That's it.
Not because "he was depressed." Not because "he was crazy." Not because he was influenced by religion. Not because "he fell in with the wrong crowd."
And certainly not because he hadn't gotten laid in 20 years.
He killed and injured women because he was a man who was poisoned with entitlement to women's bodies. Because women wouldn't "give up the pussy" for him, he hated them and planned for a long time to kill them.
Sodini is a case of Nice Guy™ Syndrome gone right off the deep end. If you're unfamiliar with the term "Nice Guy™", capitalized and with a trademark, it describes the sort of man who seems to think that he's owed the attentions of conventionally attractive women because he meets baseline levels of decent behavior, such as not beating or raping women. He doesn't consider that maybe he needs to develop a personality, or attend to his hygiene, or perhaps not radiating sheer loathing of himself and of women in a creepy way.

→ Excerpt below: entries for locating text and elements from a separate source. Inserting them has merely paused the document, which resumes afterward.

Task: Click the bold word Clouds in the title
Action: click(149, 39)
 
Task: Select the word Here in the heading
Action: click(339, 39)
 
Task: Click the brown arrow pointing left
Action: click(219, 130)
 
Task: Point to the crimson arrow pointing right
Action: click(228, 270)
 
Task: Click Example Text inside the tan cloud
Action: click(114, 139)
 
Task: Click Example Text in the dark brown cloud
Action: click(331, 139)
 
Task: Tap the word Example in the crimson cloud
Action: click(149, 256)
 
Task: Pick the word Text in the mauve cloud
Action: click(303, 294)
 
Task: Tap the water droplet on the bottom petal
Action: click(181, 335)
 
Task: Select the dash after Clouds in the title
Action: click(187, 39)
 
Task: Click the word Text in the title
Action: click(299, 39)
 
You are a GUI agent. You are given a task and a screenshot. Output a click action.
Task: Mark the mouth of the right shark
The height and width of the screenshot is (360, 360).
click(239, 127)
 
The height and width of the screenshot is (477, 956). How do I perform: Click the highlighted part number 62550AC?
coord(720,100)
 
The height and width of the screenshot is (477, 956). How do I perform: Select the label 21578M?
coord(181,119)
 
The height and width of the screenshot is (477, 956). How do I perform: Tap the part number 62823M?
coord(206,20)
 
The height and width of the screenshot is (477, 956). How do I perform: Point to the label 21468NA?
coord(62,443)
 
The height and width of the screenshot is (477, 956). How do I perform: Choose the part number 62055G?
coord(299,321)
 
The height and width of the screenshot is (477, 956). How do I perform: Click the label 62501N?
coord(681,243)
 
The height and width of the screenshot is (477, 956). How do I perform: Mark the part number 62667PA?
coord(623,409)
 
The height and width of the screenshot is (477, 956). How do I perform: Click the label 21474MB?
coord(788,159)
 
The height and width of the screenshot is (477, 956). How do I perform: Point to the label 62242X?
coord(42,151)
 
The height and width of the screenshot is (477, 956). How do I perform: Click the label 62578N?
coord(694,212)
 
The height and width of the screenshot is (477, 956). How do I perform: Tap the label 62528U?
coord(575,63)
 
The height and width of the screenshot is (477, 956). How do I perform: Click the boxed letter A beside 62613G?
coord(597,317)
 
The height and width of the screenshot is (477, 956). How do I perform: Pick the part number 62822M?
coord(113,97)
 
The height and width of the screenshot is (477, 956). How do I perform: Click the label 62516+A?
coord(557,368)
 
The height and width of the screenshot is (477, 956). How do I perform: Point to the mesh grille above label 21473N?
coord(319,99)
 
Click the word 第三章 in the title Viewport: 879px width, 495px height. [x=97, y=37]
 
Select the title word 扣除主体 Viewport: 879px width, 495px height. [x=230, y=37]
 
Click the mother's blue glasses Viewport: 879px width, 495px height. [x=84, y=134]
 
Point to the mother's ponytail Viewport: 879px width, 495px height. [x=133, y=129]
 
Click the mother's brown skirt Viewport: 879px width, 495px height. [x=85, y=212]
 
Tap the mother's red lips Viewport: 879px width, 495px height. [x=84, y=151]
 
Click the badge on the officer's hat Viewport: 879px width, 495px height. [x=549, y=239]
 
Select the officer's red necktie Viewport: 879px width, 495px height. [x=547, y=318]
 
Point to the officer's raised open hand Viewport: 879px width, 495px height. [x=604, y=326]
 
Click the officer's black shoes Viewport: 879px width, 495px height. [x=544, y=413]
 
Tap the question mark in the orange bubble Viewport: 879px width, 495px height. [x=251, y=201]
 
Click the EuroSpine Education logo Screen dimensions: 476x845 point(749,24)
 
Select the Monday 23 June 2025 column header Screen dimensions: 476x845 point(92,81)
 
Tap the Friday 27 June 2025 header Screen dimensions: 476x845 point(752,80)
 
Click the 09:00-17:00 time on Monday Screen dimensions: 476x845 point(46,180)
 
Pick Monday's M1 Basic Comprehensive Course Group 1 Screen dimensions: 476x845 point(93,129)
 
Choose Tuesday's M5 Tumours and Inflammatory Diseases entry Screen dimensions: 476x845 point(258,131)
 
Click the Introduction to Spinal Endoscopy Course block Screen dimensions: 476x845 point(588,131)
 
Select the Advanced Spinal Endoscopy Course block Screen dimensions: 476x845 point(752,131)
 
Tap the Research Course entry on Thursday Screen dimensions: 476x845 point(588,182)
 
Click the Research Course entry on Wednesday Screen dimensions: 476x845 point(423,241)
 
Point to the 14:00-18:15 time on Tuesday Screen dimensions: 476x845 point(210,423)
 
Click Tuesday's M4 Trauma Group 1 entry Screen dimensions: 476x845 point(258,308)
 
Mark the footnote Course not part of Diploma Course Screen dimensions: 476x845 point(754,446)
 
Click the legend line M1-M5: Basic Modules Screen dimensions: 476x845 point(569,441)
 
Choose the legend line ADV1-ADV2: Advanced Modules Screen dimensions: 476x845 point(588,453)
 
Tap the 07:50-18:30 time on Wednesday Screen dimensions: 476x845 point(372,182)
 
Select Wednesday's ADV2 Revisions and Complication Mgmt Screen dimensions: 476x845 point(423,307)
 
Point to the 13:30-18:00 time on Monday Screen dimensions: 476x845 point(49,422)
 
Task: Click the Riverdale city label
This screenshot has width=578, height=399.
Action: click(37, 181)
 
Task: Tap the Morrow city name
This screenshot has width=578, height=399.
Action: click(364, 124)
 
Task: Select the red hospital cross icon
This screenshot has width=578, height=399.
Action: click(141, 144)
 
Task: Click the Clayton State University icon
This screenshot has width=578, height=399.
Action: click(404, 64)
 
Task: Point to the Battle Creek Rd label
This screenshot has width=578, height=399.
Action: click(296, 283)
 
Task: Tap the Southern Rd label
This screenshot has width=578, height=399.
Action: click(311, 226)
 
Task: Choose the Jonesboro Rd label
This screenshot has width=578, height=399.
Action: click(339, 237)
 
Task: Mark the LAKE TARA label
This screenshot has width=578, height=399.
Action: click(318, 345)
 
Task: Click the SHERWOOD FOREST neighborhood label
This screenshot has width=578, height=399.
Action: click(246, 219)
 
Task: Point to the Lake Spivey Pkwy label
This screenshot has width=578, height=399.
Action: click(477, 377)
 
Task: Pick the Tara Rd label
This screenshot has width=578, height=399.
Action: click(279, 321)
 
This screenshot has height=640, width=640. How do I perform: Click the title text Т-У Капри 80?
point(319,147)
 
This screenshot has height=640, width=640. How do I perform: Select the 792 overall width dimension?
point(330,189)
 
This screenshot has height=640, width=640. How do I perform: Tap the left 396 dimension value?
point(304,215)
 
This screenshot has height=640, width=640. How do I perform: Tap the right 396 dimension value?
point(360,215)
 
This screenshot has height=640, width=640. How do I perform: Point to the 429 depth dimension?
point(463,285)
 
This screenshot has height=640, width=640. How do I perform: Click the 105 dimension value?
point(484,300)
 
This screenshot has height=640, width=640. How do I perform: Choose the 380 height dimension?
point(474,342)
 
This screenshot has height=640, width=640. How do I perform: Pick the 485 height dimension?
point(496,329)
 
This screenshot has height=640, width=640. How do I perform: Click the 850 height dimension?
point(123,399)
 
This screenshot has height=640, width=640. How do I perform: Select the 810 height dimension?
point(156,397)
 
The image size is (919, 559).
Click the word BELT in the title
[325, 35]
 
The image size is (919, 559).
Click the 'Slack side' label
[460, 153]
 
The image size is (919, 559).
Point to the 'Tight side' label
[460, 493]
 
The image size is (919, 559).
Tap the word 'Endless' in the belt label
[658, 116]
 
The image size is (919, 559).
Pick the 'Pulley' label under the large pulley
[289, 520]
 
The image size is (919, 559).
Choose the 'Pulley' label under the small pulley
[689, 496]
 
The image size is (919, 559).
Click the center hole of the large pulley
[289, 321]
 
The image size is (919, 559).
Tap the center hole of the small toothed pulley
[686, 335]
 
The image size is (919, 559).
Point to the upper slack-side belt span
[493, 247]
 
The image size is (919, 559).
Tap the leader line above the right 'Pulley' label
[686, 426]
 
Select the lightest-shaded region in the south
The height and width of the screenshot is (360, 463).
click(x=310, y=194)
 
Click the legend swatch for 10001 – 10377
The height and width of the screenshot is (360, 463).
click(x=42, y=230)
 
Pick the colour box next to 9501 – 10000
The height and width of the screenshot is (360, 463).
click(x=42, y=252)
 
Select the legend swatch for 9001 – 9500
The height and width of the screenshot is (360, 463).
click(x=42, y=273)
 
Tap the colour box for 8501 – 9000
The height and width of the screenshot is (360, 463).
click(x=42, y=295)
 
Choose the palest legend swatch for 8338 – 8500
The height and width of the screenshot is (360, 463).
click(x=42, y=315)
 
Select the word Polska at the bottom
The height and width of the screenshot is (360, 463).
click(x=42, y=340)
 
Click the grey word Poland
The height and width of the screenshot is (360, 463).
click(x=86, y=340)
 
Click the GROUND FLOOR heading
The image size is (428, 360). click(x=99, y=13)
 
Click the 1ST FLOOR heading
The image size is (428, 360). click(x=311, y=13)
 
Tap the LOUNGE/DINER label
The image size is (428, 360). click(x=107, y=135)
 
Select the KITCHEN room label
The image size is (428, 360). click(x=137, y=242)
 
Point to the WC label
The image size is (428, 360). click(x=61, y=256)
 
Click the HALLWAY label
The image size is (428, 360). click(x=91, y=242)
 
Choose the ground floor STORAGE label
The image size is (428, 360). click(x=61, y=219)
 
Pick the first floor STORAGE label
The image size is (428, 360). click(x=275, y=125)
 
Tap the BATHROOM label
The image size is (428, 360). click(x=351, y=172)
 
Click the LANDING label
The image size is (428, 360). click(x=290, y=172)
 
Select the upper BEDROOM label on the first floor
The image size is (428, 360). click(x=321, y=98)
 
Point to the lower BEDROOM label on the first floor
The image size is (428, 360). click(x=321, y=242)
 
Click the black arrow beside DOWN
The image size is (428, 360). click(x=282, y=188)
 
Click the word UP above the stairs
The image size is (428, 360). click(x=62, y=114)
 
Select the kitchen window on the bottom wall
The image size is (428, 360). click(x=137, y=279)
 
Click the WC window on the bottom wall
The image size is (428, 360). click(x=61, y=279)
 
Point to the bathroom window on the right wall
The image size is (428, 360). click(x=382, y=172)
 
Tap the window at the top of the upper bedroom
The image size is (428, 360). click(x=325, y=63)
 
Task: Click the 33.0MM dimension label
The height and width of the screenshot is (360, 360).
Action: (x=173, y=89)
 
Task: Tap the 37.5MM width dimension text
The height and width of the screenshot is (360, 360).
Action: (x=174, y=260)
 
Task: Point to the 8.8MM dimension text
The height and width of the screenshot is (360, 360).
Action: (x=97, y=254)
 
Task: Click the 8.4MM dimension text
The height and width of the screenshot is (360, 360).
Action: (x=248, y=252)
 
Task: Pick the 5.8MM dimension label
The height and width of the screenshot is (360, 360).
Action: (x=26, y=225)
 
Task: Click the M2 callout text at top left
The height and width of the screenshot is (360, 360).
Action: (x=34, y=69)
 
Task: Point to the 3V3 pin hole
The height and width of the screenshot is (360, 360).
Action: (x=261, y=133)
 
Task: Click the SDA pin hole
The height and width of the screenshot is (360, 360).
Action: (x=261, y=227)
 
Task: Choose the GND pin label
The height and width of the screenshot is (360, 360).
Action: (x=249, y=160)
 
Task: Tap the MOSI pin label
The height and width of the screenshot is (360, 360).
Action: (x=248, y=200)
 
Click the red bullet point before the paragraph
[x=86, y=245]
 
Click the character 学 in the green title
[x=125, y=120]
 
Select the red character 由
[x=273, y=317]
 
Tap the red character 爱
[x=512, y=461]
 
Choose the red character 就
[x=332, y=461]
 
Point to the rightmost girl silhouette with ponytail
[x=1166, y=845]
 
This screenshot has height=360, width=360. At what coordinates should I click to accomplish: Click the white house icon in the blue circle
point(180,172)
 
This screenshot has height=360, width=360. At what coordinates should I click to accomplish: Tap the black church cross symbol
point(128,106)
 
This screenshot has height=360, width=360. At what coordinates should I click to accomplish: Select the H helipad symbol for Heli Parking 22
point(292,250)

They're fond of saying how "girls always go for the jerks." Sure, some women do date awful men. But, sometimes, those "jerks" aren't really jerks. They're just more self-confident than the Nice Guys™.
The flip side is that, quite often, Nice Guys™ have female friends who'd be more than willing to date them. But the Nice Guys™ don't notice them as sexual beings, because they're not "hot" enough.
Now, I normally have sympathy for the socially awkward. I myself am socially awkward, possibly with undiagnosed Asperger's (no insurance at the moment). In fact, in my early adulthood, I went without sex for years at a time, because I was too depressed, anxious, and self-hating to even begin conversations most of the time.
Oh, and I was fat. As I still am.
So how come women like me — and there are a lot of us — don't pick up guns and kill the men who deny us the cock?
Because society doesn't teach women that we have a "right" to sex, the way it does men. It teaches us that if we can't get laid, we're "unfuckable." We need to diet, to slather on makeup, to do our hair better, to wear prettier clothes, to be sweeter and more submissive.
And it doesn't say to our male friends, "Hey, why don't you date her? She's really nice! Give her a chance! Don't be so picky!"
I have absolutely no sympathy for Sodini. None.
If that makes me cold-hearted, a hardass, a bitch, so be it. I'm used to being called a "bitch" for pointing out the seemingly endless entitlement of so many men, the ones who come into feminist blogs and diaries and so forth and scream "WAHT ABOUT THE MENZ???" any time the discussion is focused off their selves, who scream "OMG MANHATER!!" any time we simply stop kissing their asses and address societally embedded injustices against women.
Sodini is not some outlier, some oddity, some oddball. He is the extreme end of the spectrum that begins with dehumanizing comments, progresses to sexual harassment, then to rape and domestic violence. But — just as with the Marc Lepine case, just as with the Amish schoolgirl case, so many, especially in the media, are desperate to see the cause as something other than misogyny, and to "other" Sodini into someone who is anything like ordinary men.
Society is absolutely, positively saturated with contempt and hatred for women. Those who claim that feminists "look for things to get angry about" have no clue that we have to look for things to ignore. Because once your eyes are opened, once you "take the red pill," you cannot stop seeing this shit everywhere.
Cannot stop realizing how many men truly, viciously hate you and consider you inhuman because your genitals differ from theirs. And because you actually dare to have standards about which men will have access to them.